Tips for going before the Board of Appeal

In Massachusetts, the Board of Appeal of the Division of Insurance has the power to provide hardship licenses, even in cases where the applicant has been denied such a license by the Registry of Motor Vehicles. However, getting a hardship license from the Board of Appeal is not easy. Being successful at the RMV Appeals Board requires good timing, case preparation, and documentation. Most people lose at the Board of Appeal because they appear at unprepared, at the wrong time, or without the required documents.

First, if winning your case is important to you, spend the money and hire a lawyer who routinely practices before the Board. There’s no substitute for good legal representation. Not all lawyers specialize in Registry matters and when they come before the Board, they sometimes have difficulty. On the other hand, lawyers who regularly appear before the Board generally have better results. Ask your lawyer about his win / loss record.

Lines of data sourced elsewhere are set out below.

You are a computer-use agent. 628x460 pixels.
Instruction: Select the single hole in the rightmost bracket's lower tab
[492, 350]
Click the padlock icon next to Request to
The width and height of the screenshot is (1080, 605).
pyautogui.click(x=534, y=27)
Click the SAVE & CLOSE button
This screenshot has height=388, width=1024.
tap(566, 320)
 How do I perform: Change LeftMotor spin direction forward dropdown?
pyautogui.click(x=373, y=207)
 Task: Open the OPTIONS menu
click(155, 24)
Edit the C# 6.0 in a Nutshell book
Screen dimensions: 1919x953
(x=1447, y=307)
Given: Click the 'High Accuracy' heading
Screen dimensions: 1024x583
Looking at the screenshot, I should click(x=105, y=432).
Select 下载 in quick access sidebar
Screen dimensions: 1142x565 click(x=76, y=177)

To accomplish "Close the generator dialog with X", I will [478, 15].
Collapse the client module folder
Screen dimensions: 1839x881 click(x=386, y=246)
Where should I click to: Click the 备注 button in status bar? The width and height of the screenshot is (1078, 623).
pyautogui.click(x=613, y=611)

Timing is critical. You should not appear before the Board of Appeal if you are serving a repeat offender who is chemical test refusal (CTR) suspension. The Board has taken the legal position that it has no authority to hear and decide your hardship case until the breathalyzer refusal suspension expires. There are absolutely no exceptions to this rule.

You should also not go before the Board if you have not served enough of your suspension or revocation. A lawyer who specializes in Board of Appeal cases can advise you as to when to appeal, based on his experience in handling prior cases; I’ve consulted with thousands of clients and handled many hundreds of such appeals.

Next, if you have pending charges or open cases for motor vehicle violations, you should not go before the Board. The appeal application clearly this. The rationale for this restriction is that going before the Board and getting a hardship license is a waste of time, yours and the Board’s, if you are just going to lose your license if you are convicted of the pending violations.

Having the right documentation is essential. The Board loves paperwork and the most important documents include proof of your need to drive for work, school, or medical reasons, a discharge summary showing your risk of recidivism or relapse, and a substance abuse evaluation which also provides a recidivism classification. Proof of program completion is also an important document. Other important items include proof of AA attendance, if available, letters of recommendation, and a personal statement addressed to the Board. These are only a few examples of what can help you get a driver’s license.

Your lawyer cannot win the case without your help, no matter how good he or she is.